## Provided text
:::::

Use Nitrile Gloves When:

• Performing medical examinations, drawing blood, or handling biological samples
• Working with oils, lubricants, fuels, or many common solvents
• Handling hazardous drugs or chemotherapy agents (use ASTM D6978-rated gloves)
• Working in food preparation or processing environments
• Any task where puncture or needle-stick risk exists
• Industrial maintenance, automotive repair, or chemical handling
• Tattooing, piercing, dental, and veterinary procedures

Common Misconceptions Worth Clarifying

"Thicker means better protection"

Not always. Thickness matters for puncture and mechanical protection, but chemical permeation depends on the polymer's chemical affinity with the substance, not just the glove's thickness. A thin nitrile glove may outperform a thick PU glove against oil exposure because the material itself resists permeation, regardless of thickness.

"Nitrile gloves are fine for electronics work"

Standard nitrile exam gloves are not ESD-safe and are not designed for cleanroom environments. Using them on sensitive electronics can generate static charges that damage components. This is a common and costly mistake in electronics hobbyist and manufacturing environments alike.

:::::

## Stored data

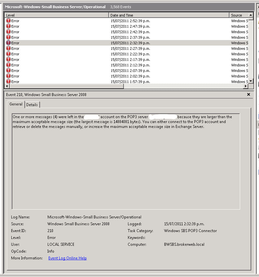Pick the error icon in the 2:17:39 p.m. row
Image resolution: width=259 pixels, height=277 pixels.
click(x=8, y=60)
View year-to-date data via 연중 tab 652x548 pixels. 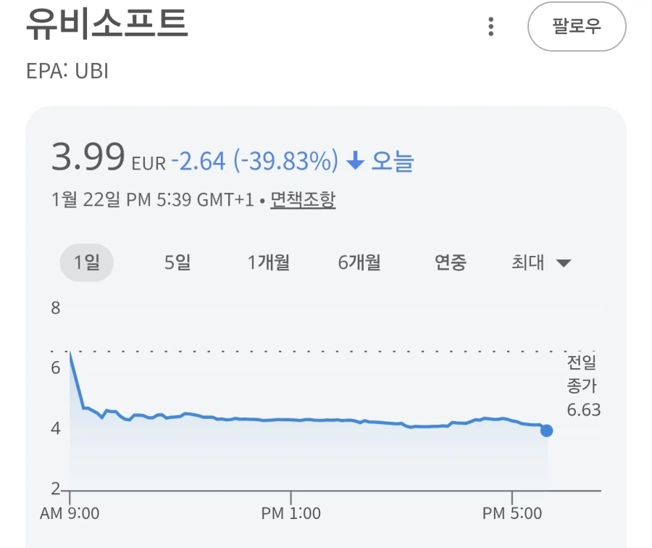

:::::

## Questions on the material
- A) In the text on nitrile gloves, what rating should gloves have when handling hazardous drugs or chemotherapy agents?
- B) Carry on the text about nitrile gloves from its last sentence.

## Replies
- A) ASTM D6978

- B)
"PU gloves are just cheap work gloves"

The opposite is often true. High-grade cleanroom PU gloves from manufacturers like Ansell, Showa, or Mapa are precision-engineered products with tight manufacturing tolerances and documented contamination control performance. They cost significantly more than standard exam nitrile and are specified into manufacturing processes by engineers, not purchasing departments.

"Both are disposable, so they're interchangeable"

Disposability is the only meaningful similarity between exam-grade nitrile and disposable PU fingercot gloves. Their protective mechanisms, chemical compatibility, regulatory certifications, and intended applications differ substantially.

Environmental Considerations

Both PU and nitrile gloves are petroleum-derived synthetic materials and are not biodegradable under standard conditions. Nitrile gloves, consumed in enormous volumes globally—estimates suggest over 300 billion disposable gloves were produced annually during peak pandemic demand—represent a significant plastic waste stream.

Reusable PU work gloves, used for weeks or months before disposal, carry a lower per-use environmental footprint than disposable nitrile. However, in applications requiring sterility or contamination control, the option to reuse simply does not exist.

Several manufacturers have begun producing biodegradable additive nitrile gloves that claim accelerated breakdown in landfill conditions, though independent verification of these claims varies. Composting or incineration with energy recovery are the most realistic end-of-life options for high volumes of used nitrile gloves in industrial settings.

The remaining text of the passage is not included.